State of Mind: Overcoming an eating disorder

SHAWANO, Wis. (WSAW) -- Eating disorders are unhealthy, extreme and oftentimes obsessive behaviors with food. Their complexity hits every part of life: mental, physical, social and spiritual.

Kayla Williams at work (WSAW photo)

Out of the 30 million Americans who will have a significant eating disorder in their life, only 1 in 3 will get help for this potentially deadly illness, and while every single one of my mental health reports are very personal to me, the woman you’re about to meet has a story about a battle with anorexia that hits home.

Her name is Kayla Williams and she is my sister.

Life is a gift for Kayla. She’s a loving wife, married to her husband for 10 years, and a mother three boys aged 9, 6, and the youngest almost 2 years old.

A typical day for her is what she calls an adventure.

“Get the kids ready for school, drop them off and then I go to work where I am in radio sales, production, and programming,” Williams explained. “Pick up the kids, do homework, school projects, go eat dinner, repeat.”

It’s like clockwork for Kayla and her family, but if you rewind to early adulthood, life was a struggle, for some time. She would exercise to deal with stress while a freshman at UW-Stevens Point.

“I got comments, you know, ‘Hey, you look great. You lost some weight,’ and so that kind of fueled a little bit of that obsession for me,” Williams said when describing her usual breakfast. “Half an egg white and a grape, and I would cut it up into extremely small pieces. I would eat over a 15 minute time period. When I was done, I would feel guilty for eating so I would exercise it off.”

Judy Lemke is a counselor at the Behavioral Health Clinic.
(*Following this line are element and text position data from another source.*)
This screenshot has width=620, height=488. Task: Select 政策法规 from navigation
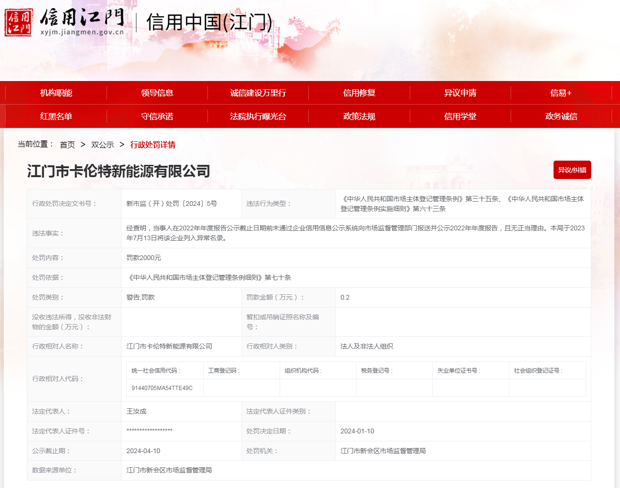pos(359,116)
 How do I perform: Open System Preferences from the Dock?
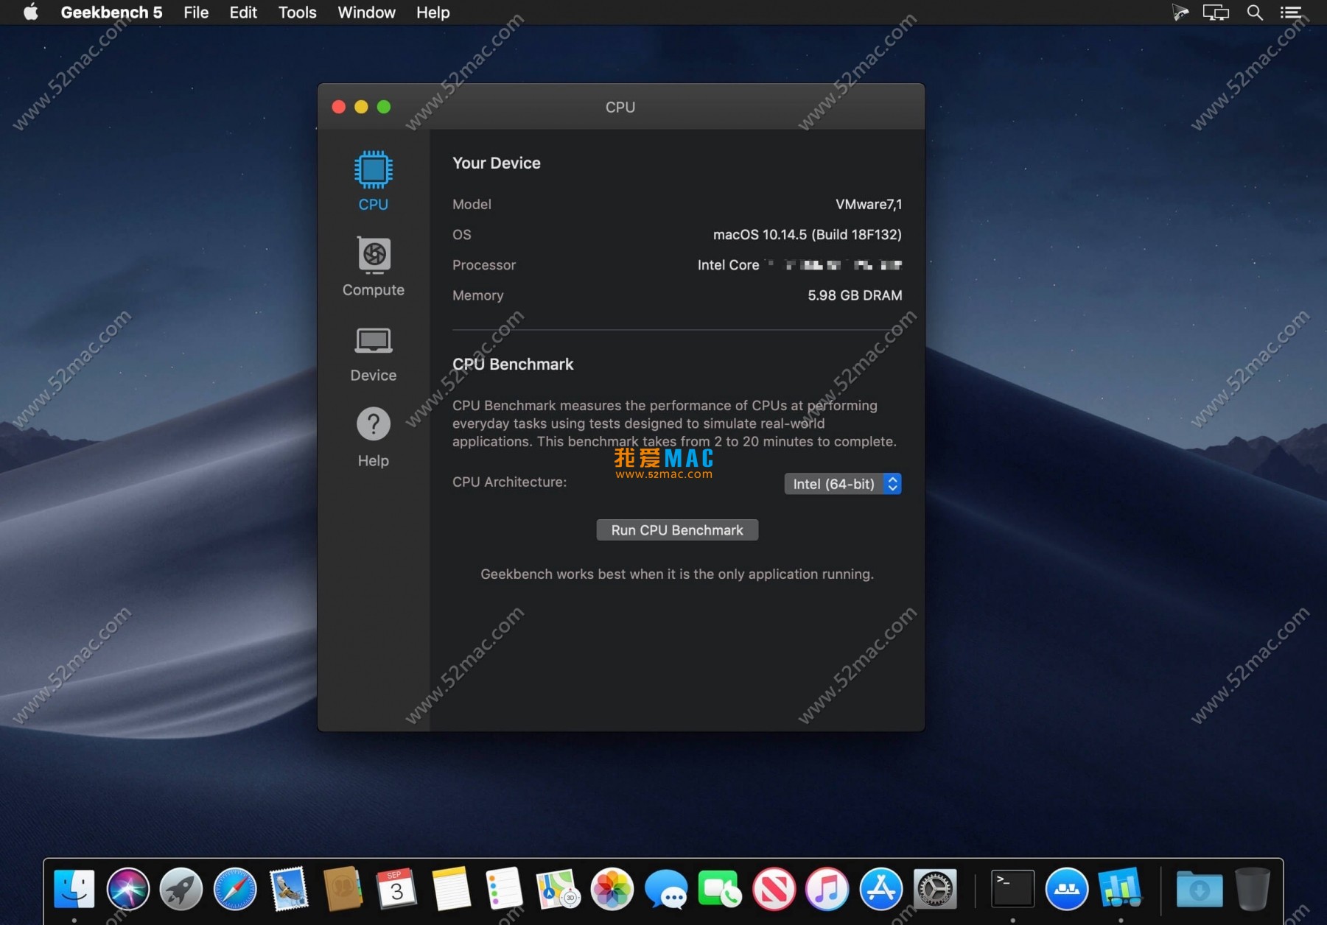tap(935, 889)
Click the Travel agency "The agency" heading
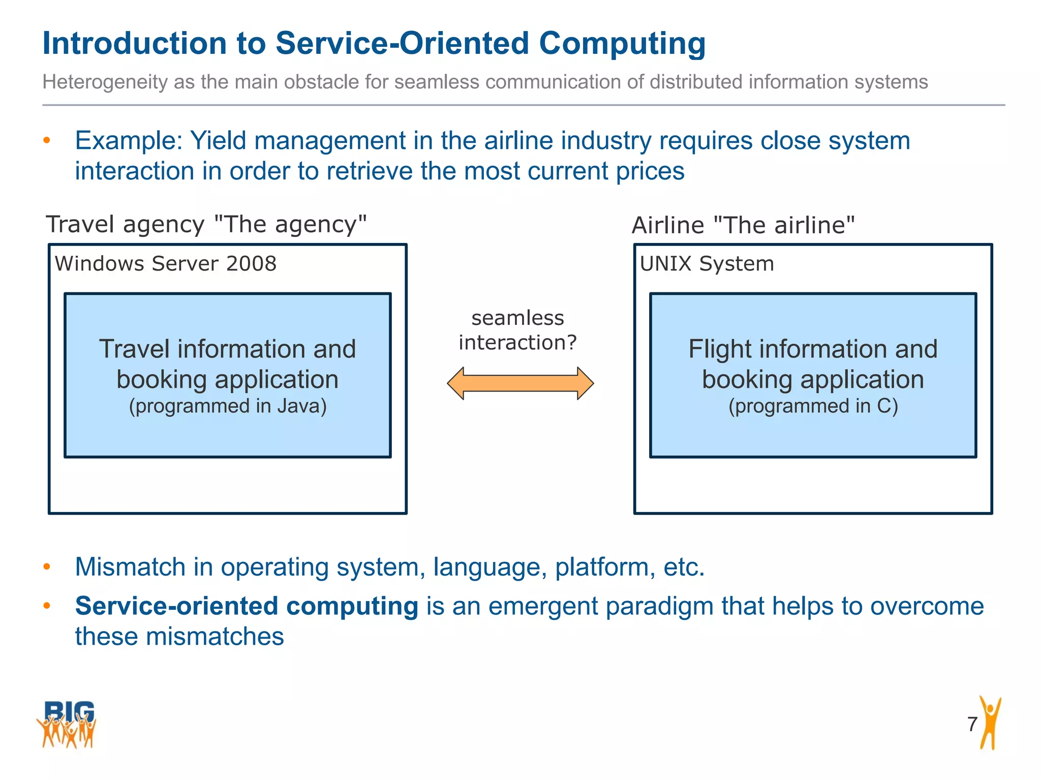The image size is (1041, 781). click(206, 224)
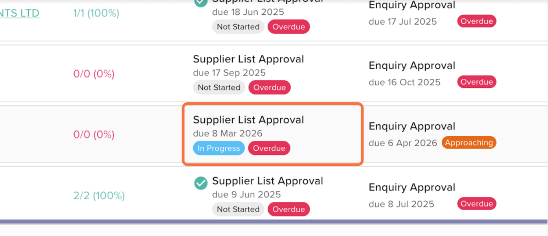Image resolution: width=548 pixels, height=236 pixels.
Task: Click the green checkmark on the 18 Jun 2025 row
Action: coord(201,2)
She explained that typically, other mental health disorders, like depression and anxiety, can be the underlying cause of eating disorders.
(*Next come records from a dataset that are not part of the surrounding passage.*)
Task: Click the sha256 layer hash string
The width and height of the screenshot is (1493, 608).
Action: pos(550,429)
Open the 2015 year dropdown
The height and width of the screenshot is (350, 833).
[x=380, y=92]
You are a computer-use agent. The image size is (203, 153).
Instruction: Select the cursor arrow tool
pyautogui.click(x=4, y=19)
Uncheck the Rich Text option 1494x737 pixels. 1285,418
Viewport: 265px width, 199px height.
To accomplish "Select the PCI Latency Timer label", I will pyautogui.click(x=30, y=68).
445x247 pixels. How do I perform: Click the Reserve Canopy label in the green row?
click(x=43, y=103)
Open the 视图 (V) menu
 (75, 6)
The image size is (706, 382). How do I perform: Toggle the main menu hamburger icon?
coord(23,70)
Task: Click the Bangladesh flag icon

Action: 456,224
“The more severe the dieter, the more likely they are to have an eating disorder,” explained Lemke. “If they don’t follow this rigid pattern of eating, they become more anxious and then they become depressed because they don’t like the way they look.”
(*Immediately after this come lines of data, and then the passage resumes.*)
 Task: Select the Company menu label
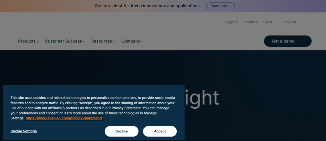coord(131,41)
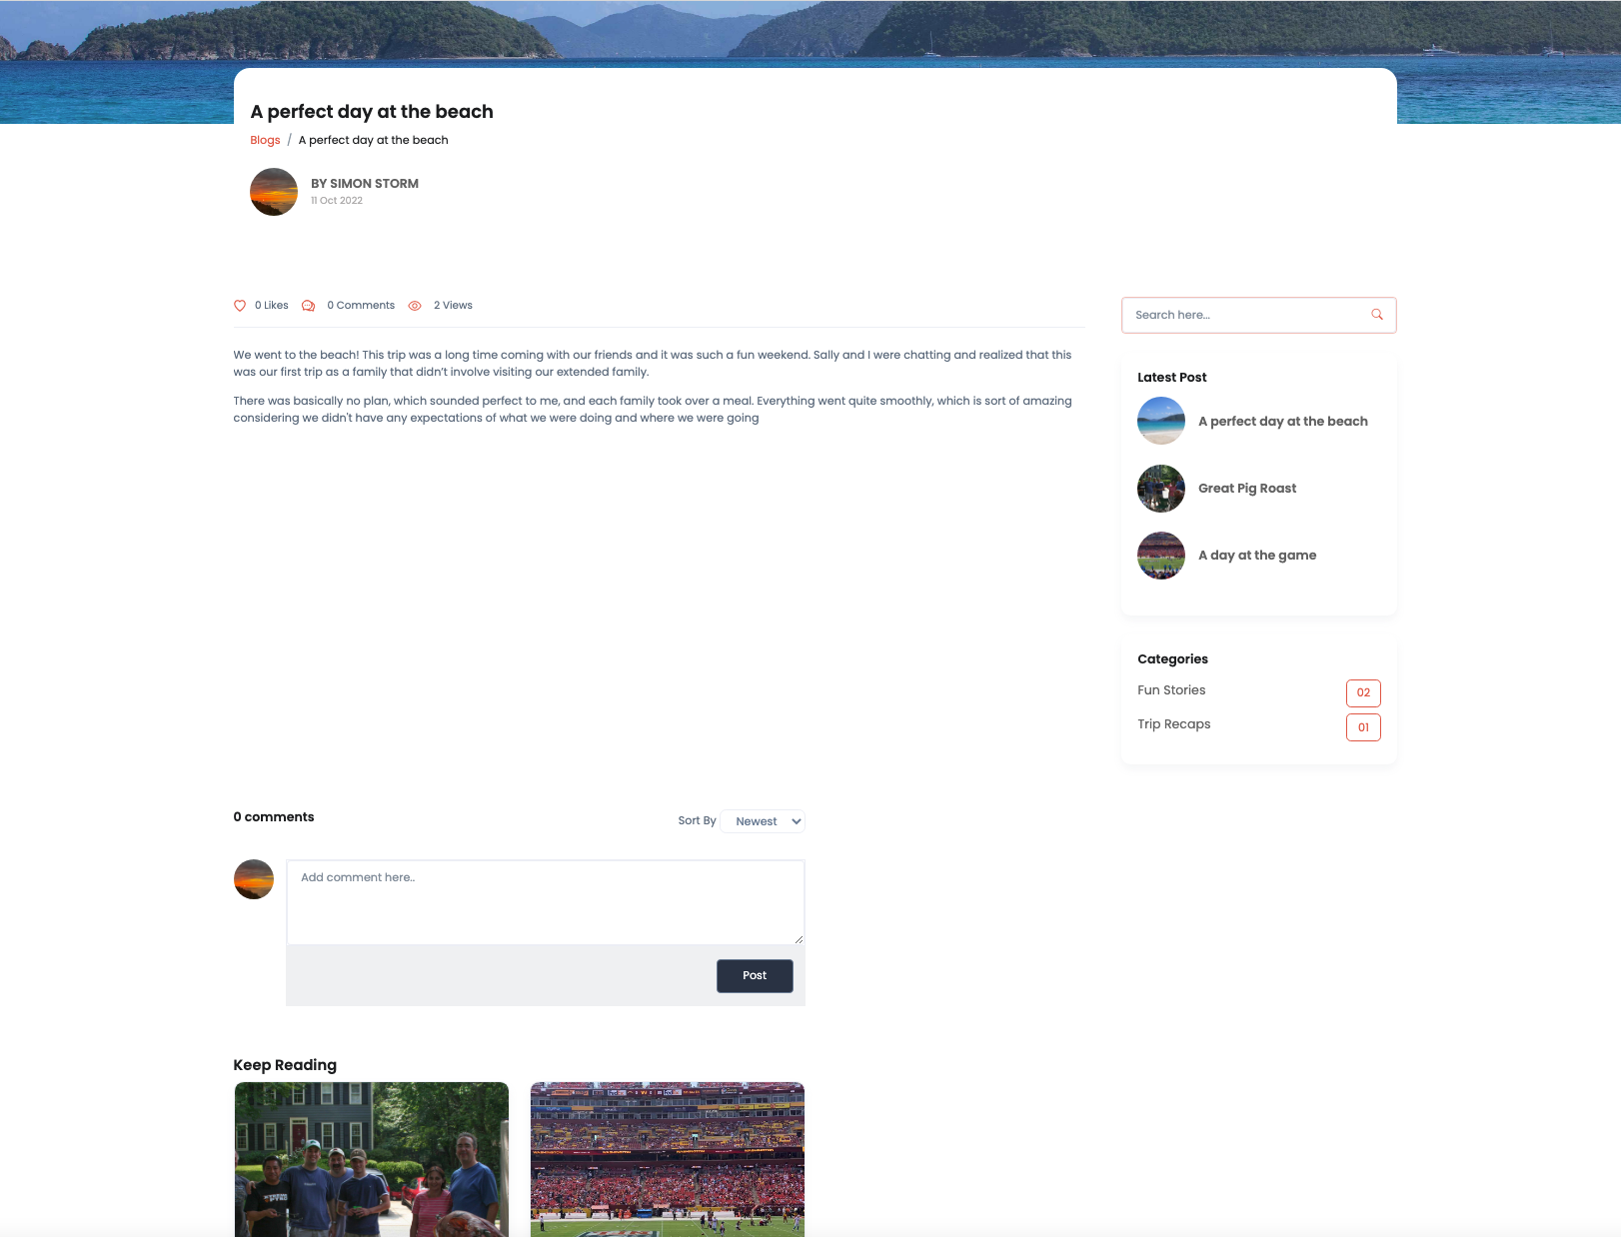Screen dimensions: 1621x1237
Task: Select the Trip Recaps category
Action: 1173,724
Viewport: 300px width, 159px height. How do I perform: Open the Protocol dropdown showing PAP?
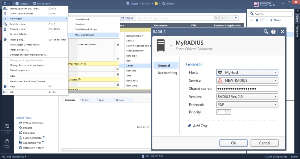(x=275, y=105)
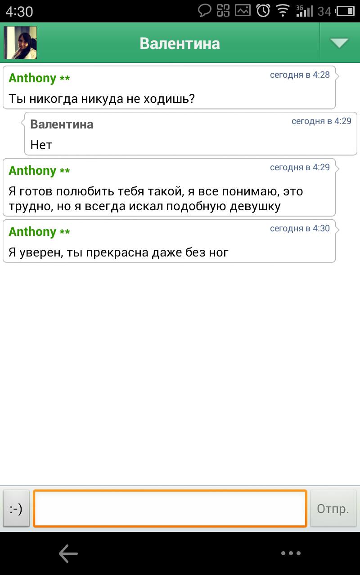Tap the Android back arrow
Viewport: 360px width, 575px height.
(68, 553)
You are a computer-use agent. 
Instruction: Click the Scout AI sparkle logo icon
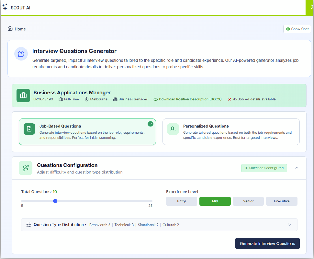[x=5, y=8]
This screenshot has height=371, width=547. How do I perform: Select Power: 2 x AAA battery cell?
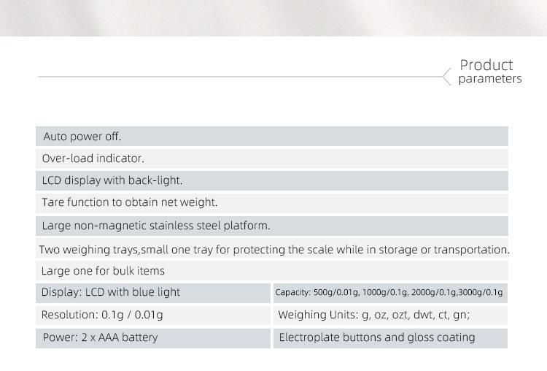click(x=153, y=338)
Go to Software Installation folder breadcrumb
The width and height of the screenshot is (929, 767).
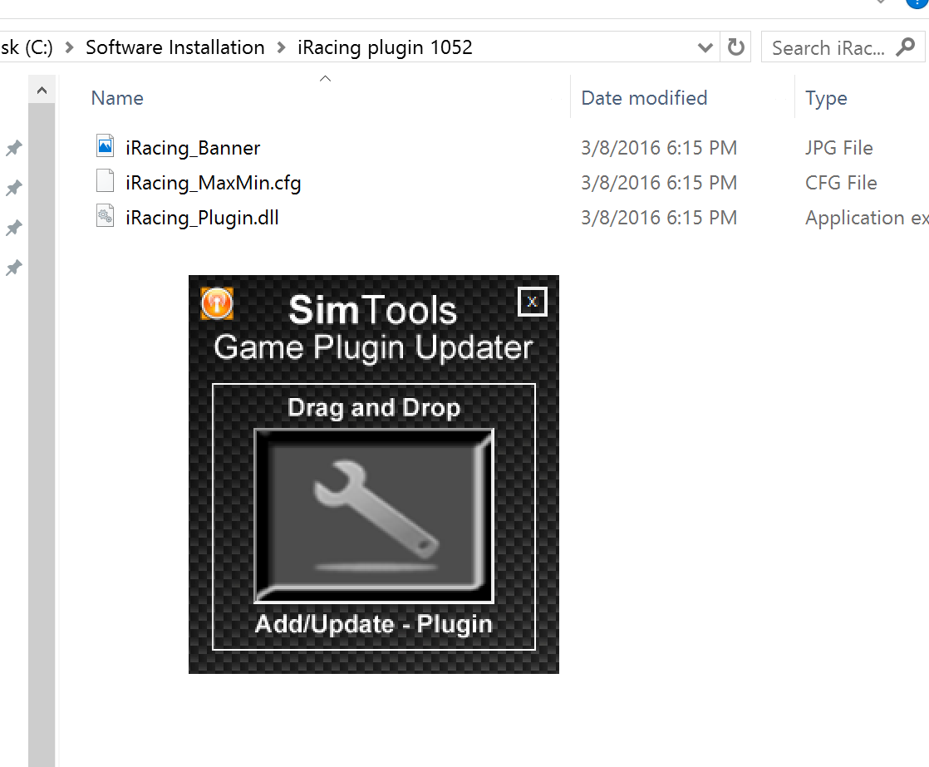[175, 47]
“My goal was to match my body mass index to that of my 6-year-old self,” Williams explained. “I felt like at that point, I was thin enough.”

Kayla said she thought she was getting in shape, but not everyone around her agreed. The compliments she had been receiving started to turn into concerns.

At 5’11, she was down to 95 pounds. It wasn’t until seeing an older woman at the gym who was smaller than she was that she woke up to what was going on.

“I looked at this woman who was, she must have been on that treadmill for a good couple of hours,” said Williams. “I thought, ‘that’s going to be me if I don’t cut it out.’”

She knew it would be tough, needing to fix what was going on inside her head. Now, Kayla says she’s in a completely different place.

“It’s important to love yourself the way you are, and maybe give yourself a little more grace and forgiveness,” Williams said. “Your body is this incredible machine and it does amazing things. After being a mother and carrying 3 kids, how amazing your body is, is something you need to think about.”

Kayla now has a tattoo on her arm that symbolizes the progress she has made. It shows the symbol for eating disorder awareness. Not only is it a reminder of her strength, but a message to others that there’s the hope of making it to the other side of an eating disorder.